Why be the same when you can be yourself?
Tos create campaigns which are genuinely representative of modern society, we need people in the industry who understand what it’s like to be different.
That’s why this month we’re asking Sara Chandran how she feels her background has shaped her identity, and what this means for her career and the industry as a whole.
It’s all part of our monthly Unmistakable Characters series which we use to get an insight into what’s driving people to shake up their industry.
LET’S GO What's your name and what do you do?
I’m Sara, and I’m a consultant at The Unmistakables.
At my previous consultancy, Chameleon, I worked on business to business technology brands, consulting them on their comms and content strategy. Alongside this I ran unconscious bias training sessions and workshops on inequality internally. Working with the senior management team, we changed our recruitment process to help reduce any barriers to joining the company.

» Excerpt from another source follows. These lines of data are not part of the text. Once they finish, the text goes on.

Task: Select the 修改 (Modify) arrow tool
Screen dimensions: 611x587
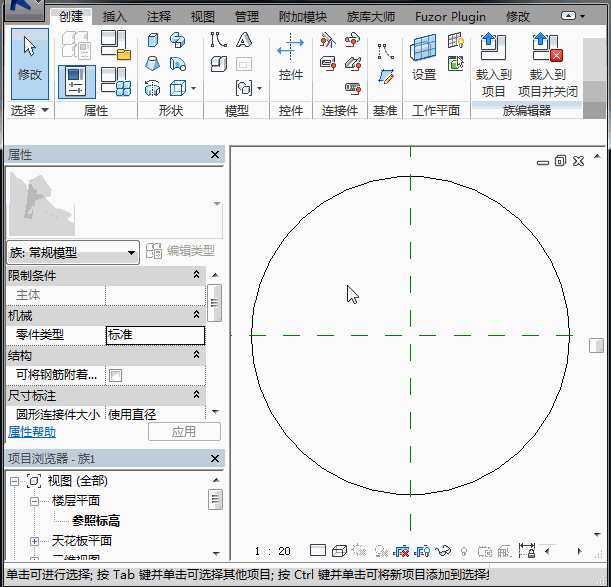Action: [x=30, y=58]
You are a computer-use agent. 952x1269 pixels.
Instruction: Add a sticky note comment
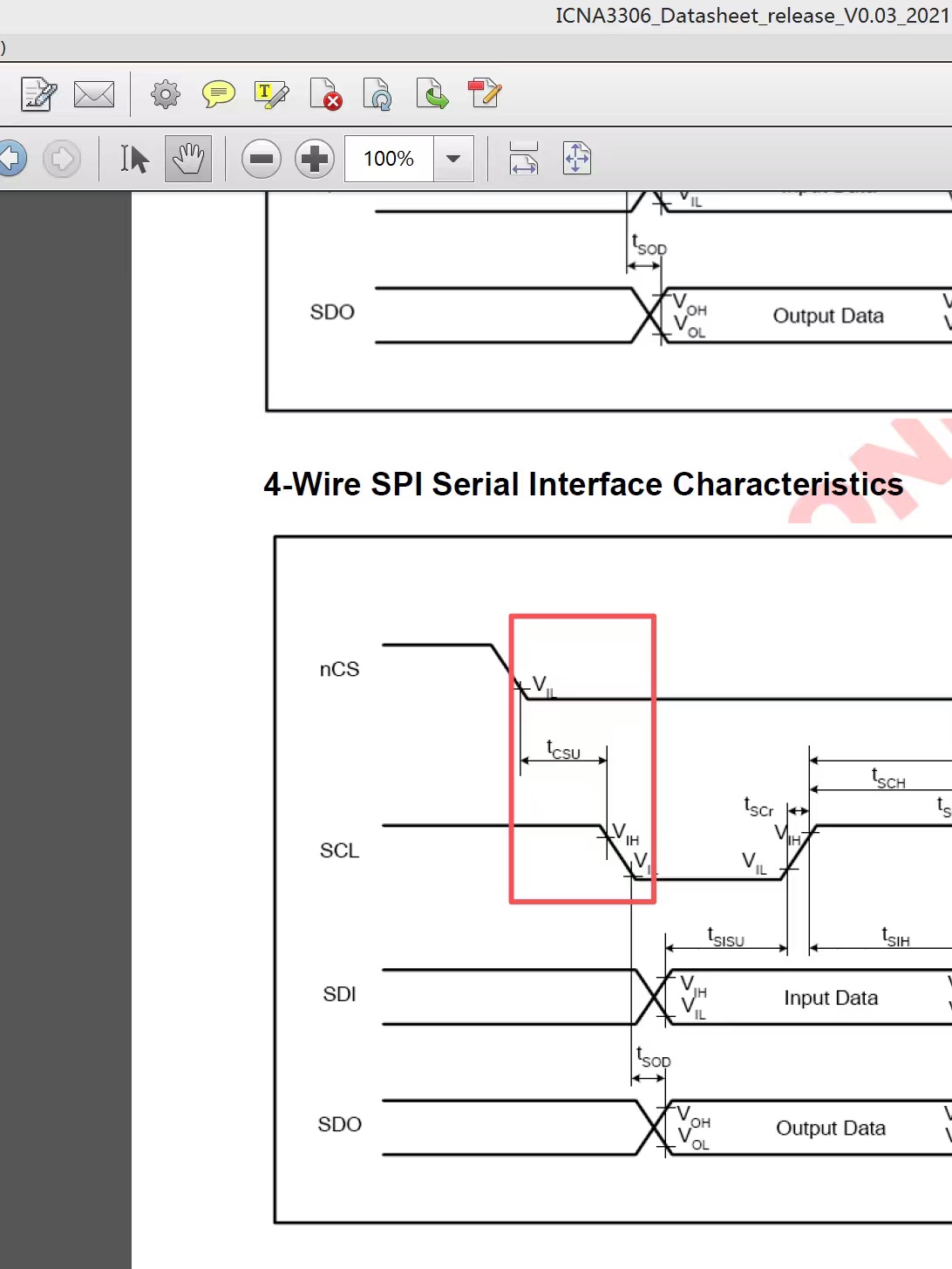coord(218,94)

My passion for D&I didn’t start there though. Whilst at the University of Reading, I was elected Education Officer for the Students’ Union and it’s where I became aware of the Black, Asian and Minority Ethnic (BAME) academic attainment gap. I launched the first ever conference about the issue, bringing together students, academics and VCs to not only raise awareness, but discuss how we can tackle the issue.
How does your identity affect your work and your life in general?

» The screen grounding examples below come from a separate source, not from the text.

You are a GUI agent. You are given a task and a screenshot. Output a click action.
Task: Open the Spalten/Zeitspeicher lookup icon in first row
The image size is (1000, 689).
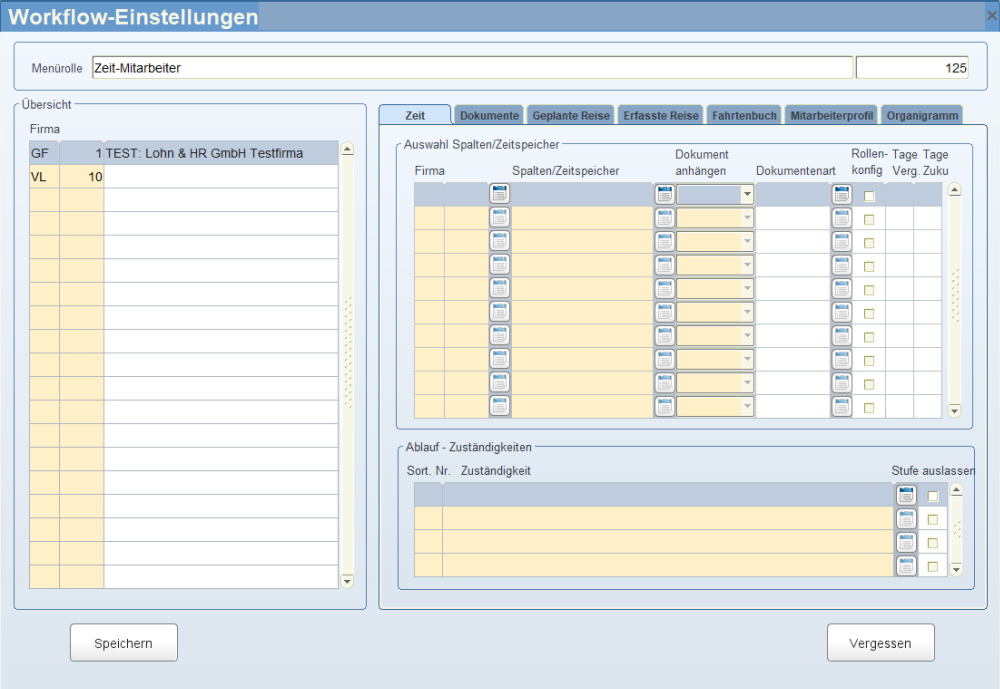point(500,195)
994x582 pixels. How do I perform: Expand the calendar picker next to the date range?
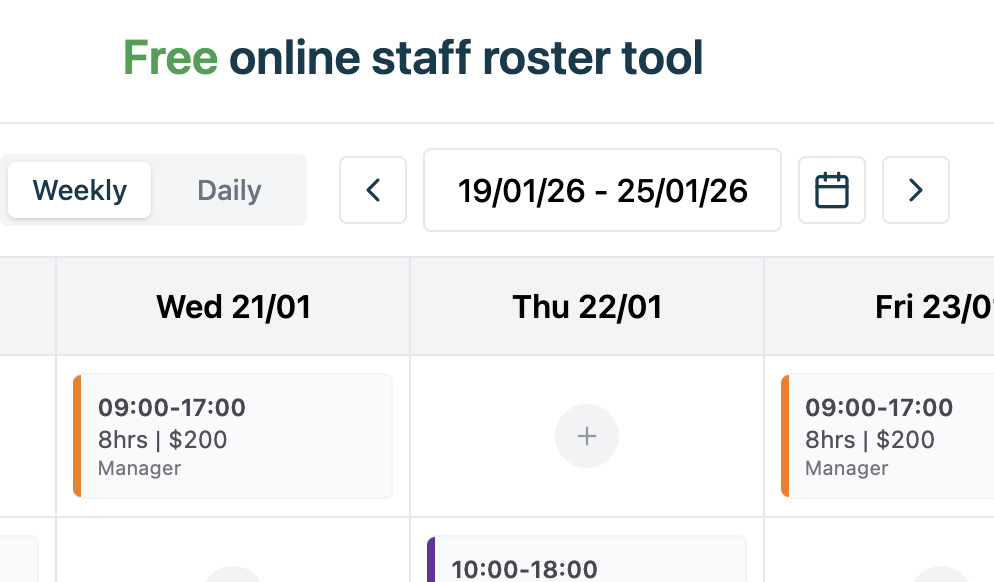tap(832, 190)
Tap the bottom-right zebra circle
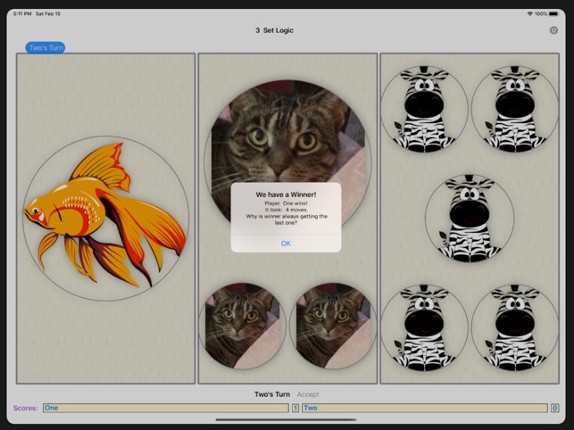Viewport: 574px width, 430px height. 515,328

Growing up in East London, I was different. My mother is a deaf Irish woman, my father a cockney man with Malaysian-Tamil heritage, and my brother and sister are half-Nigerian. I was baptised a Catholic, and I pray to the Hindu deity, Ganesh.
When I was younger, being part of so many different cultures and traditions was challenging. I felt I never quite fit in anywhere but now, I realise this lack of belonging isn’t unique to me. No one belongs in one box, or category. Bringing this experience to the work that I do keeps me open-minded and reluctant to generalise, and challenge my assumptions when creating campaigns.
Who have been your role models and why?
All the women in my family are a force to be reckoned with. They’ve all overcome adversity in their lives and are unapologetically themselves. They inspire me to be my authentic self.
Do you think other people see you differently to how you see yourself?
Definitely! People naturally make assumptions based on what they know and have experienced in the world. I don’t mind, I enjoy surprising people.
Do you see yourself in advertising and marketing?
Sometimes. I’ve started to unfollow, and follow, certain social media accounts which has helped diversify my timeline - which I highly recommend!
Are you tired of hearing about Diversity & Inclusion?
I’m tired of tokenisation. For example, people praising Boris Johnson for his diverse cabinet, and what it represents for Asian people. But actually, as Sharan Dhaliwal, Editor of Burnt Roti, put so well, “all they show is that success is achieved when you bend to whiteness. Our thirst is so strong for representation that we don’t care what it is, just what it looks like.” 🗣🗣🗣
We need real and effective representation and diversity.
What one thing would you say to your younger self?
Be proud of your identity and don’t let others bully you out of what makes you unique. And don’t give up on Bharatanatyam dancing!